== Extract
Well the inability to get squeezed covering causes people to gamble on it excessively. We're talking instead of people naked shorting a few percent of the shares, they're naked shorting a few hundred percent. This creates immense counterparty risk for the people who purchase the shares and they don't even know it.

The same counterparty risk is inherent to all naked shorts. What's unique about the ETF is the magnitude. I don't think the article explained that very well. It's possible that the magnitude involved could be destabilizing to the economy.


you either haven't read the article or totally missed it's point (as several other commenters here)


We're trying to figure out if the article has a point at all. Saying "you missed the point" is not helpful.


The point is a normal stock normally has shares equal to 1.x on the market due to short selling, and the x is low. An ETF can have shares equal to 12x. The fact that you can create shares is nice, but it still falls on the counterparty to be able to fund them, and as we saw in the recent meltdown that's not safe.


No, we're trying to figure out who has read it and got the point.

If you fail see the point in the article and risks it uncovers, then there's nothing to discuss really...


The difference between naked shorting and regular shorting is that with naked shorting you only need the liquidity later. And they find out ... you don't have the money!

All "financial innovations" boil down to ways of gambling with other people's money. The brokerage that can do naked shorts in a conventional way are doing it (see LTCM) and the article claims that EFTs open up this club to a wider membership.


I have no idea what you're talking about, or why it's getting upvotes. Naked shorts are "gambling", but it's with your own money, not other peoples. Also, LCTM was not a brokerage. I have a feeling you're wrong about more things, but I'm not confident I can parse your last sentence with 100% accuracy.
====
== Dataset entries
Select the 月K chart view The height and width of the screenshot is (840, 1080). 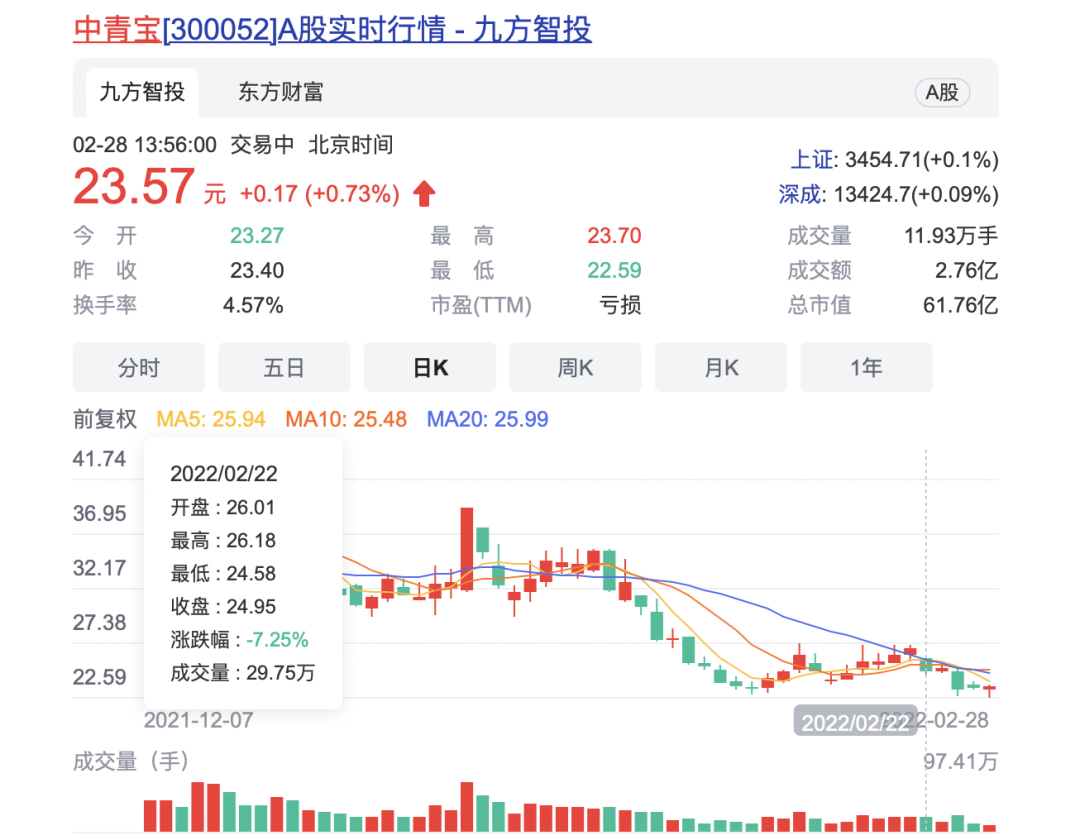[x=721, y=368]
====
== Dataset entries
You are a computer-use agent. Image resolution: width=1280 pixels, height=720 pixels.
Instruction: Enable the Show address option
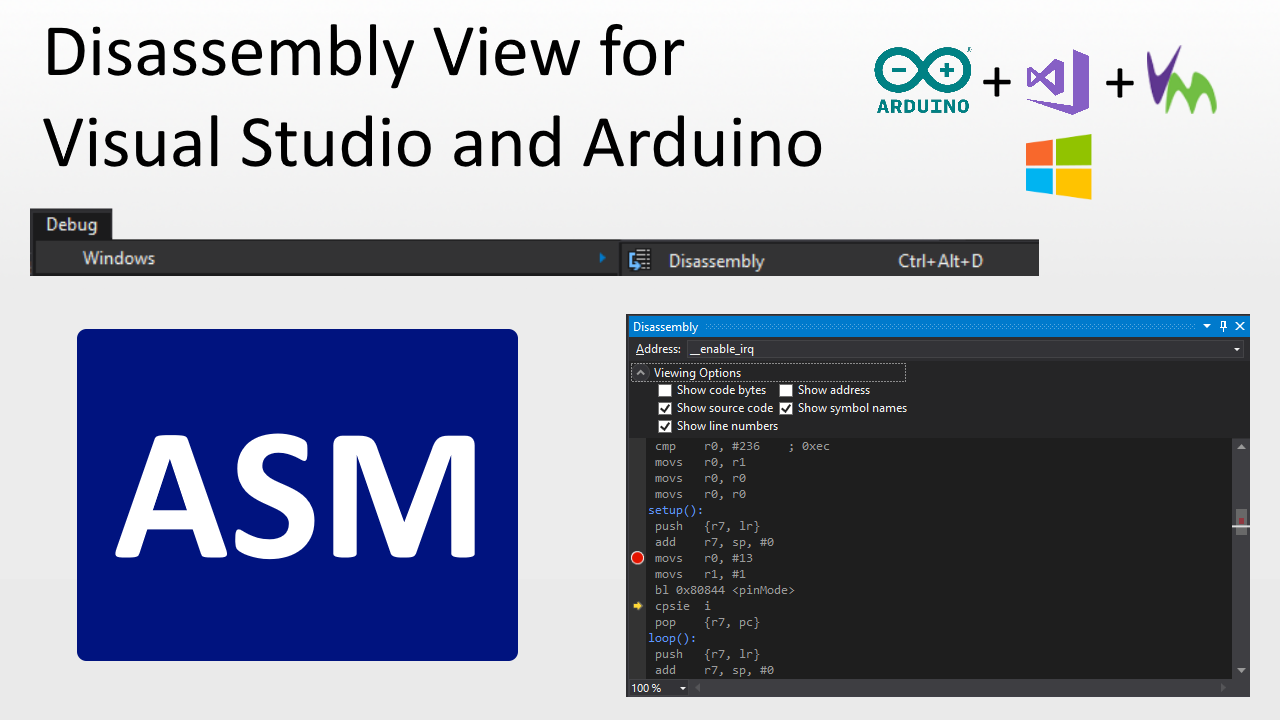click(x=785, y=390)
====
• [Set of tasks]:
[A] Write out the passage of the naked-shorting discussion that opens with the words containing "you either haven't" and closes with "to discuss really...".
[B] Carry the naked-shorting discussion forward from its last comment.
The records are separate material, unrelated to the naked-shorting discussion.

• [Final answers]:
[A]
you either haven't read the article or totally missed it's point (as several other commenters here)


We're trying to figure out if the article has a point at all. Saying "you missed the point" is not helpful.


The point is a normal stock normally has shares equal to 1.x on the market due to short selling, and the x is low. An ETF can have shares equal to 12x. The fact that you can create shares is nice, but it still falls on the counterparty to be able to fund them, and as we saw in the recent meltdown that's not safe.


No, we're trying to figure out who has read it and got the point.

If you fail see the point in the article and risks it uncovers, then there's nothing to discuss really...

[B]
If you fail to understand the issue at hand why comment at all?


Ha. Well, not all, but yeah that's definitely pretty popular.


Clearly naked shorting needs to be either banned entirely or, perhaps, regulated in such a way that the buyers realize what they're getting and who the counterparty is.

The problem is that normal shorting is often maligned but a very valuable tool for correcting markets and hedging positions. There's a strong outcry against shorting from people who don't know better, and I think in response the very valid complaints against naked shorting get drowned out.


"Abusive" naked shorting is already prohibited by the SEC, the enforcement, however, is a little suspect.


How is abusive defined?


Structural risk in etfs will always be there as they are not pure holdings of the underlying. For example, USO is a heavily followed (and traded) oil fund. However, it deals mostly in near term derivatives contracts, and it will continually underperform over time if the futures further out in time are priced higher then the near term futures. Other etfs with this problem are UNG and VXX and a host of others.

Structural risk in sector etfs are most likely not as high as what this article states. Any market inefficiencies would most likely be fixed by arbitrage, and arb firms may explain the large amount of shorts in XRT for example.

One of the major risks I see down the road is if gold actually does become a bubble. The major etf everyone watches is GLD, which does deal in physical gold. If a bubble hits its peak and redemptions come in, they will have to sell off some of that gold, which would accelerate the selling, providing a positive feedback loop-- which is what we normally see when a bubble crashes.

Of course, all the risks I just mentioned, as well as the risks shown in the article, are spelled out in each etf's prospectus, so this is nothing new.


I don't get it. The volume of shorts in the markets is a dynamic quantity right? In the absence of new transactions, these shorts would disappear when the shares are physically transferred. Therefore, the risk here is counterparty risk, but I don't see this risk as being peculiar to ETFs right? Furthermore, once you have settled and obtained ownership, the risk is gone right?


This reinforces my belief that the 'market' is just one giant shell game. Invest your money in something tangible like making a product.


Have you thought about all the legitimate uses for a capital market? Say, issuing stock to fund a plant that will make a product? No one denies that investors will play equities for short term gain, but for every one of those there are more who are actually deriving true value from this 'market'.


What shell game? I can buy a share of Microsoft for ~$25 and then I get a vote in how the company is run and receive a percentage of the profits. Microsoft in turn gets to use the equity to build bigger and better things. Seems pretty fair to me.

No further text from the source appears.